TEXTAUSZUG:

----

Der Film machte Hauptdarstellerin Sylvie Kristel zur (Sex-)Ikone, es gab Fortsetzungen, Spin-offs, Rip-offs sehr unterschiedlicher Nähe zum Original und naturgemäß auch sehr unterschiedlicher Güte. Und dann folgte 2024, genau fünfzig Jahre nach dem ersten Film, „Emmanuelle“ von Audrey Diwan. Einer Regisseurin, die sich mit feministischen Stoffen einen Namen gemacht hat. Spätestens seit ihrem Goldenen Löwen für die Annie-Ernaux-Verfilmung „L’évenément“ (2021) steht sie in der ersten Reihe des europäischen Autoren- beziehungsweise Autorinnen-Films.

----

VORGEGEBENES MATERIAL:
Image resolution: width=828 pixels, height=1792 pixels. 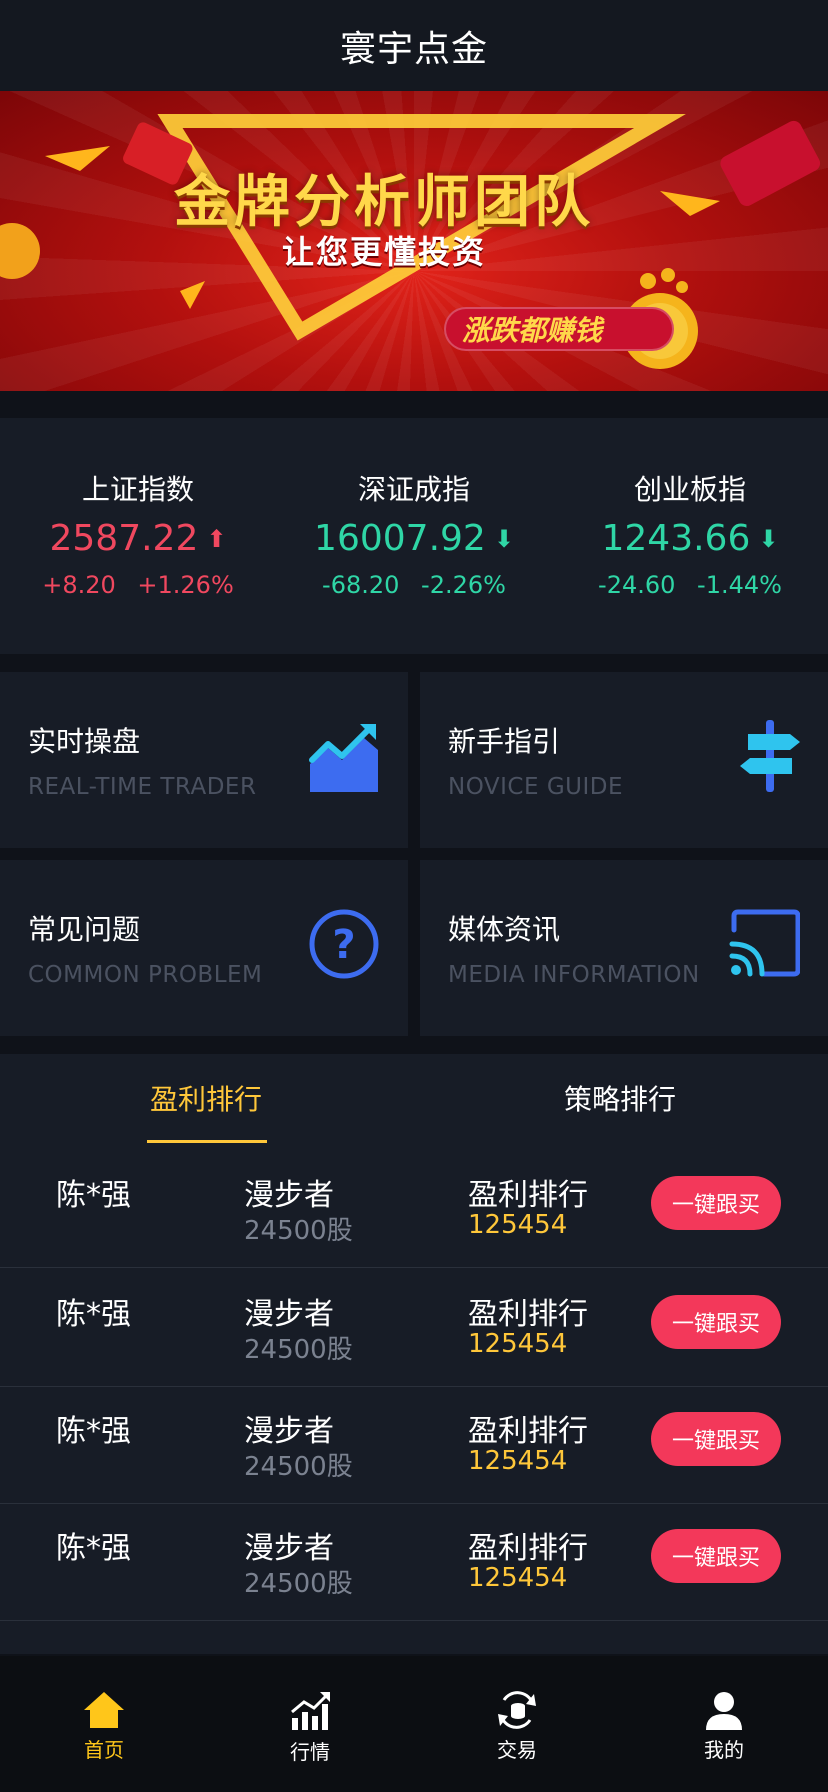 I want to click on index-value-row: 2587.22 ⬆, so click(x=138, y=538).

----

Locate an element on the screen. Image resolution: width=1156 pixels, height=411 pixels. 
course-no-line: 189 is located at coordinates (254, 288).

----

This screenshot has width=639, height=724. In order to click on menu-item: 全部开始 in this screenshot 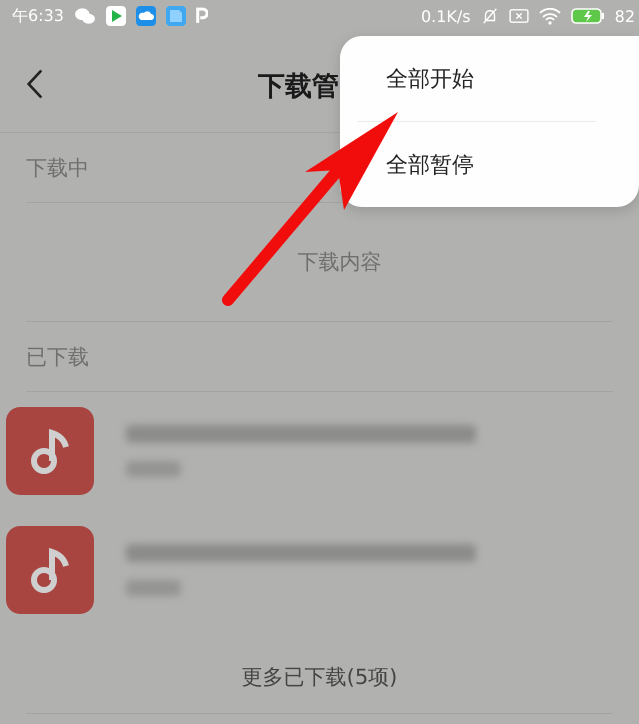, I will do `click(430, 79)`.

----

AUFGABE 1: Für welche Verfilmung erhielt Audrey Diwan laut dem Textauszug den Goldenen Löwen?
AUFGABE 2: Schreiben Sie aus dem Textauszug alles von „Der Film machte“ bis hinunter zu „Autoren- beziehungsweise Autorinnen-Films.“ wortgetreu ab.

MUSTERLÖSUNG 1: Für die Annie-Ernaux-Verfilmung „L’évenément“ (2021).

MUSTERLÖSUNG 2:
Der Film machte Hauptdarstellerin Sylvie Kristel zur (Sex-)Ikone, es gab Fortsetzungen, Spin-offs, Rip-offs sehr unterschiedlicher Nähe zum Original und naturgemäß auch sehr unterschiedlicher Güte. Und dann folgte 2024, genau fünfzig Jahre nach dem ersten Film, „Emmanuelle“ von Audrey Diwan. Einer Regisseurin, die sich mit feministischen Stoffen einen Namen gemacht hat. Spätestens seit ihrem Goldenen Löwen für die Annie-Ernaux-Verfilmung „L’évenément“ (2021) steht sie in der ersten Reihe des europäischen Autoren- beziehungsweise Autorinnen-Films.